Lebih lanjut, pada 3 Juni 2016, telah dibentuk Tim Kerja Reforma Agraria melalui Kantor Staf Kepresidenan (KSP) yang telah menyusun persiapan dan pelaksanaan reforma agraria dengan koordinasi dengan sejumlah Kementerian dan Lembaga terkait. Strategi Nasional (Stranas) Pelaksanaan Reforma Agraria 2016-2019 telah disosialisasikan di provinsi Jambi, Kalimantan Barat, dan Sulawesi Tengah (Juli – Agustus 2016).

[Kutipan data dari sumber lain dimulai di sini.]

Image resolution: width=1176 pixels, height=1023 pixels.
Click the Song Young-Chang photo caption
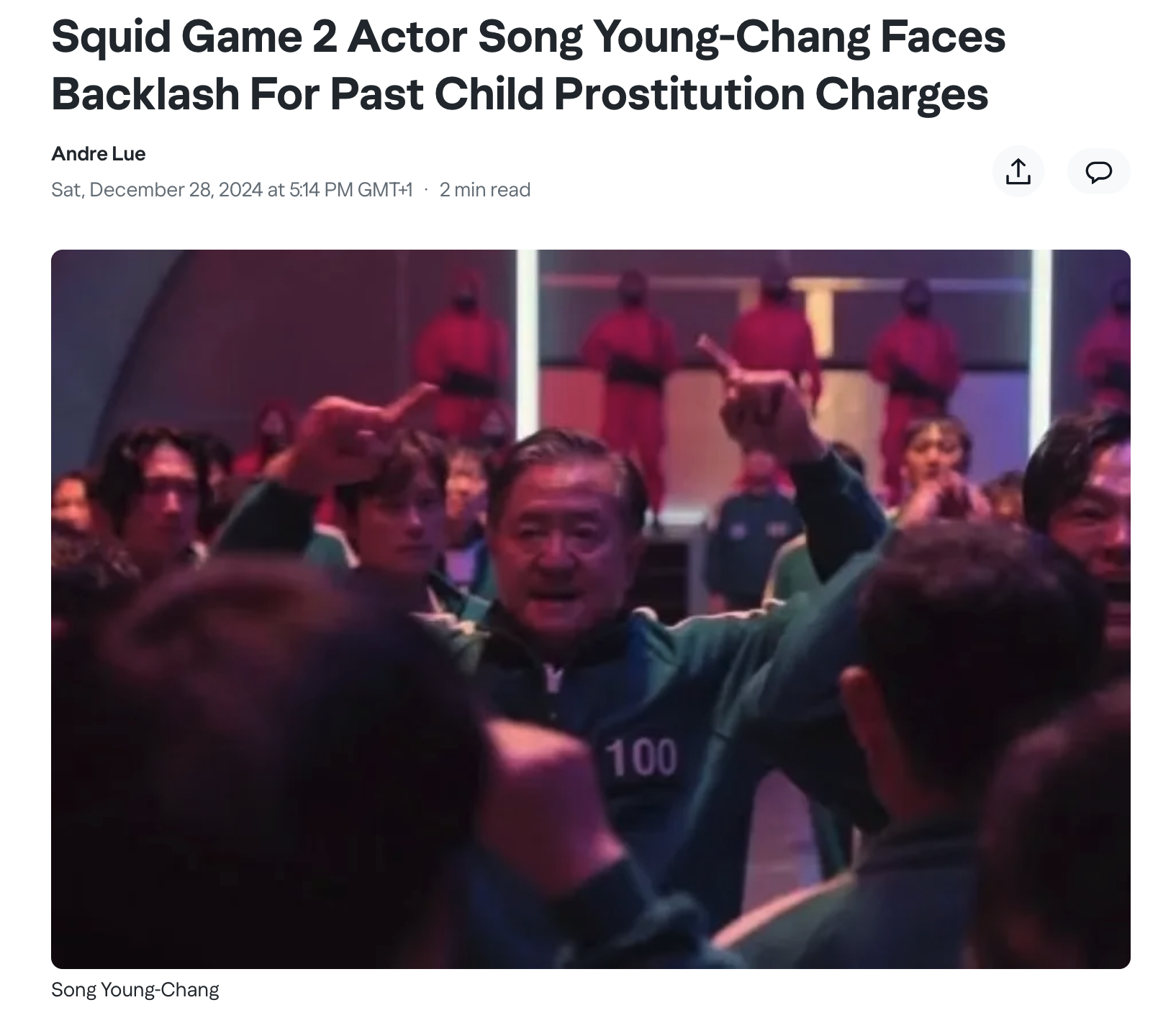(x=135, y=989)
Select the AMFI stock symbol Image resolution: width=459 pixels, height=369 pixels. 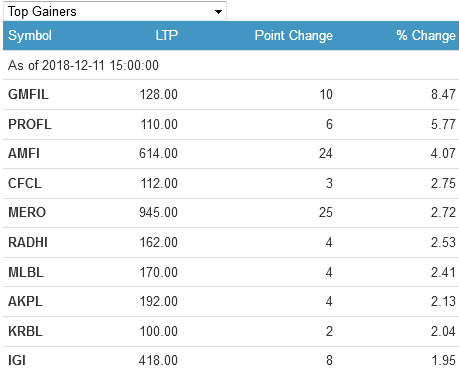point(24,153)
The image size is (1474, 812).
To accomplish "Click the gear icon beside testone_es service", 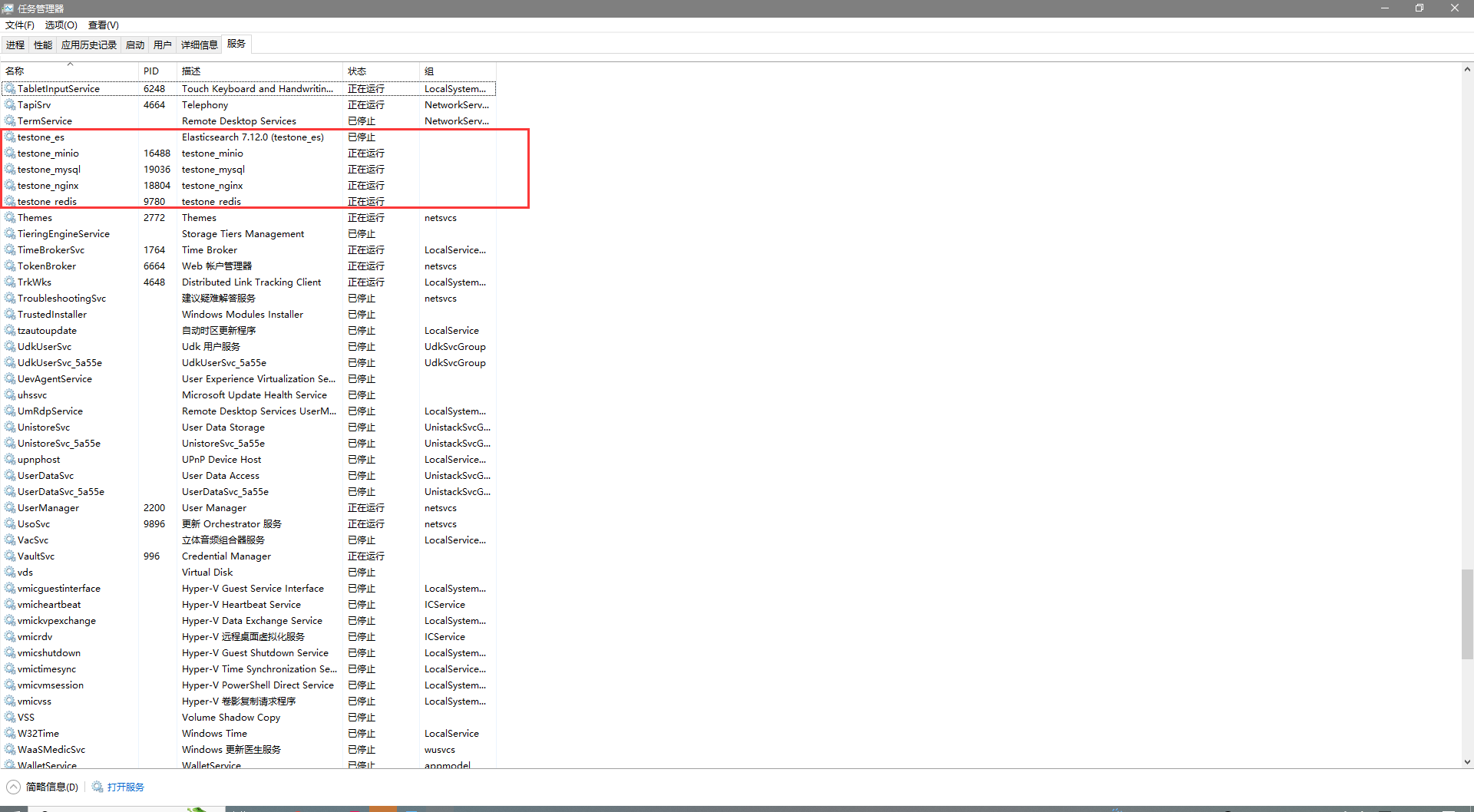I will pyautogui.click(x=10, y=137).
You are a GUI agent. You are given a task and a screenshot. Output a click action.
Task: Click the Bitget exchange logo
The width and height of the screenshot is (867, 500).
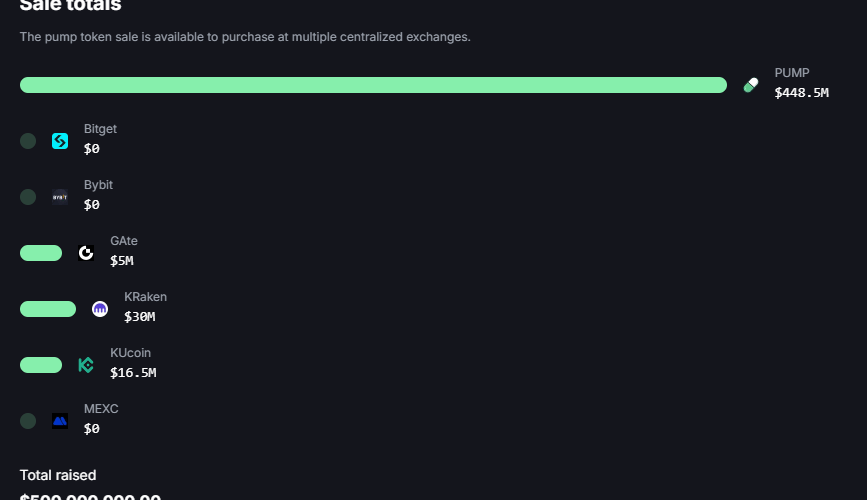click(60, 141)
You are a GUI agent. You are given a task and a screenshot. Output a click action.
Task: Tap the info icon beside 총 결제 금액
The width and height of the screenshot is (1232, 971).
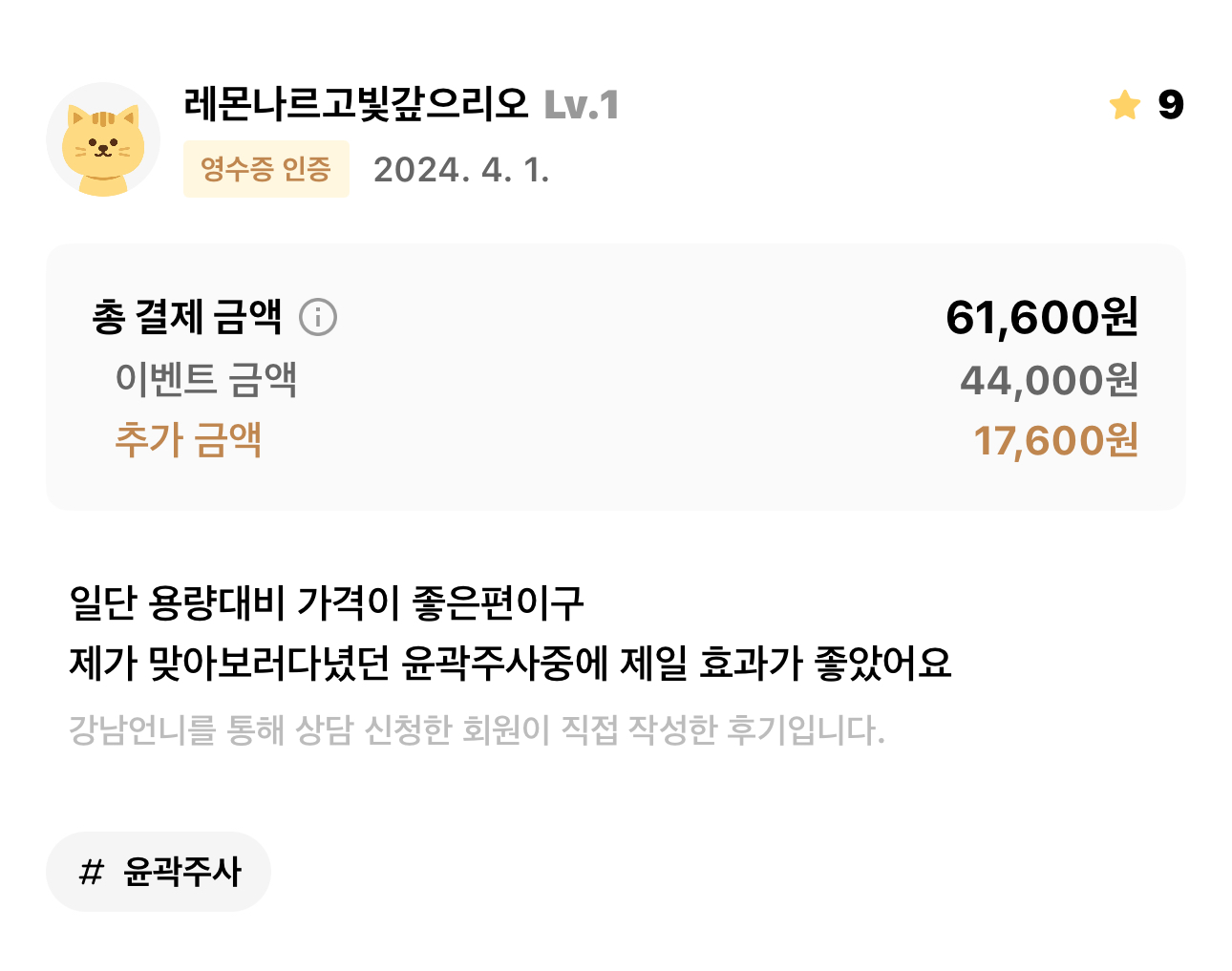tap(318, 317)
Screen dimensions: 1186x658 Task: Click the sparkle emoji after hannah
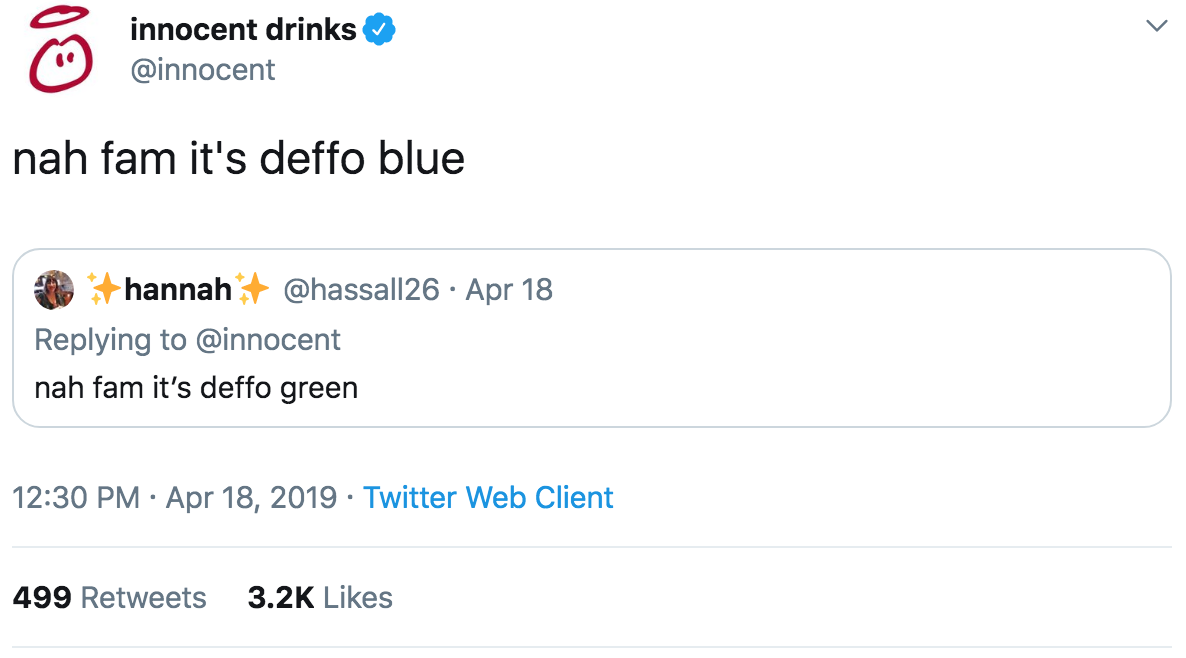pos(254,290)
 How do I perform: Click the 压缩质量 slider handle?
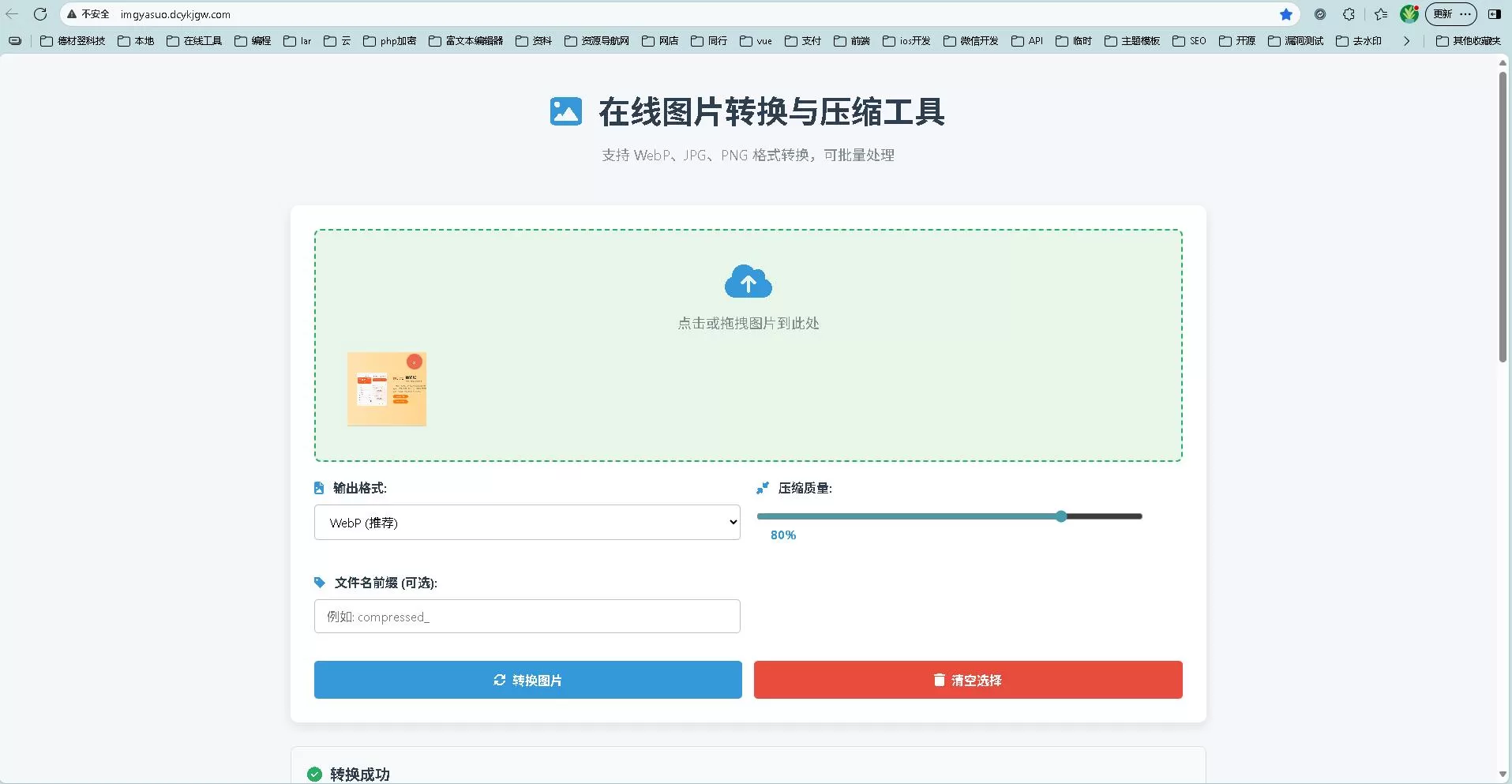(x=1061, y=516)
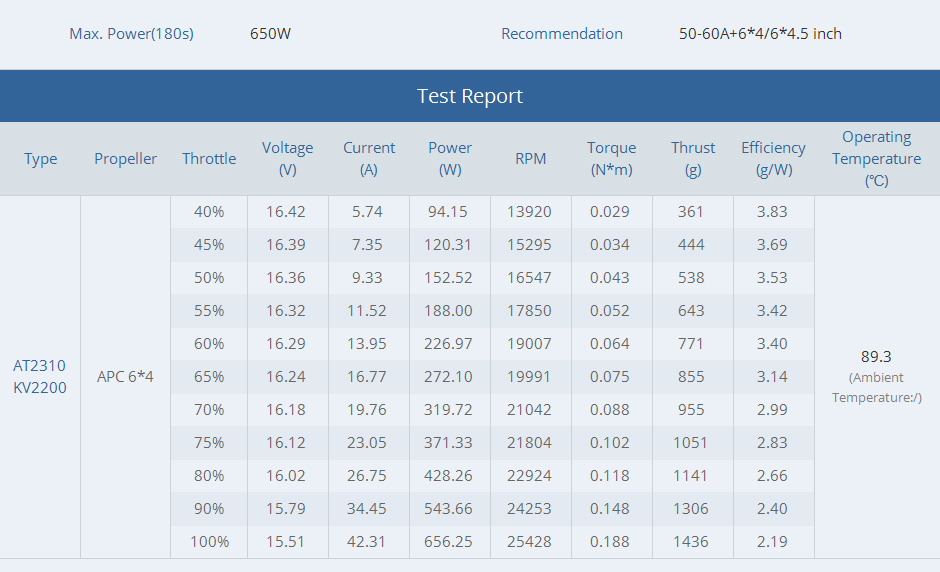940x572 pixels.
Task: Click the Voltage (V) column header
Action: [287, 159]
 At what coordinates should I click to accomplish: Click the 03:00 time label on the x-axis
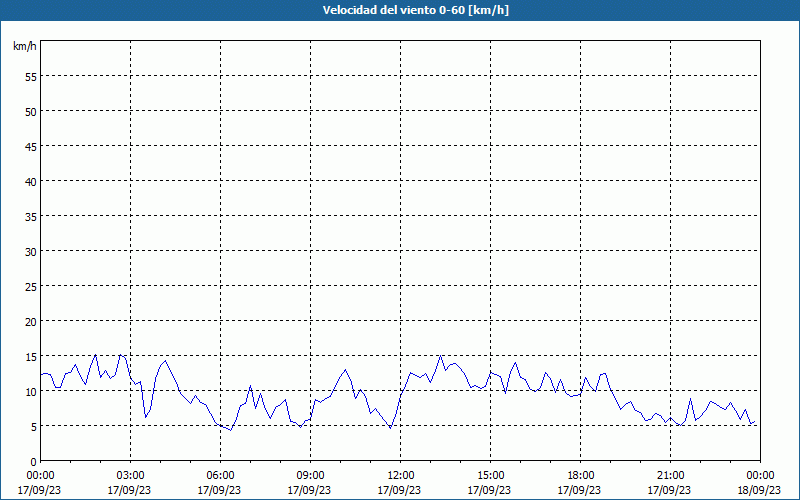coord(130,475)

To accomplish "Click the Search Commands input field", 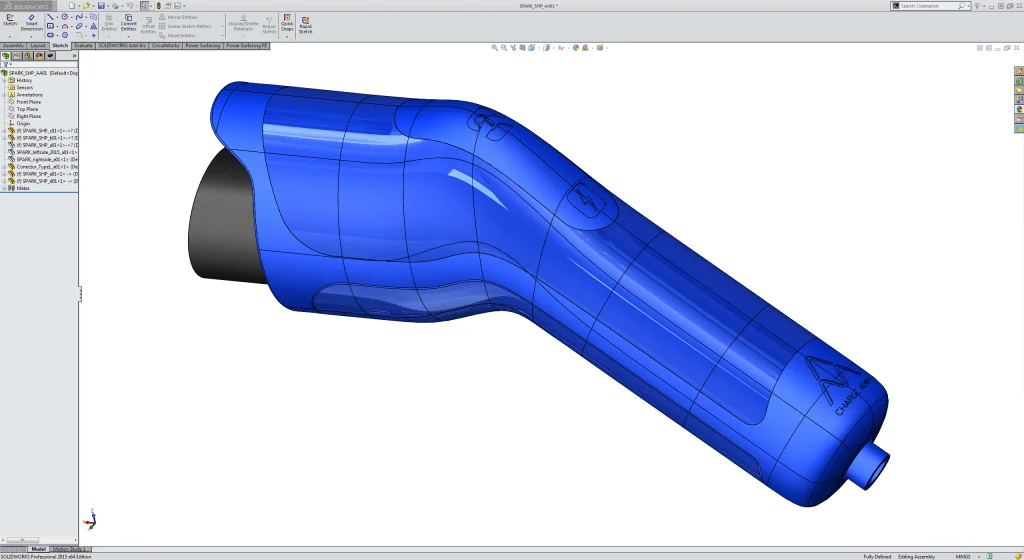I will [x=928, y=6].

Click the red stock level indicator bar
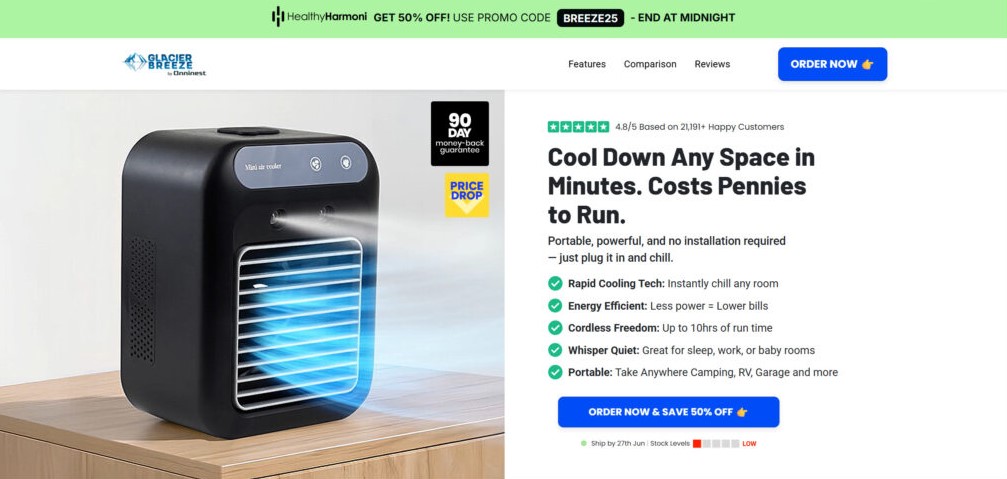(697, 444)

Dari Stranas ini dapat dicermati bahwa target pencapaian utama RA Jokowi melalui dua skema pelaksanaan. Pertama, terget pencapaian 9 juta Ha; 4,5 juta Ha untuk legalisasi dan 4,5 juta Ha untuk redistribusi lahan. Program legalisasi adalah untuk tanah transmigrasi yang belum bersertifikat seluas 0,6 juta ha dan 3,4 juta ha tanah asset Program Nasional Lintas Sektor (PRONA) yang sebagian besar milik pemerintah/tentara/polisi, dan hasil penyelesaian konflik. Sedangkan 4,5 jt Ha untuk redistribusi menyasar lahan Hak Guna Usaha (HGU) yang telah habis masa berlakunya dan tanah terlantar seluas 0,4 juta hektar, dan 4,1 juta Ha dari pelepasan kawasan hutan. Kedua, target pencapaian 12,7 juta Ha untuk alokasi Perhutanan Sosial seperti Hutan Kemasyarakatan (HKm), Hutan Desa (HD), dan Hutan Tanaman Rakyat (HTR).

Dari kedua target ini diketahui bahwa:

Pertama, Inti dari kebijakan RA Jokowi adalah legalisasi asset atau sertifikatisasi yang justru berorientasi untuk memperluas pasar tanah (land market) dan kredit perbankan. Dalam jangka panjang, program ini semakin membuka peluang perampasan tanah karena sertifikasi hanya akan memudahkan praktik jual-beli tanah yang menguntungkan tuan tanah dan perbankan yang menyita asset kaum tani. Program ini terkait dengan skema Bank Dunia sebelumnya melalui Land Administration Project (LAP).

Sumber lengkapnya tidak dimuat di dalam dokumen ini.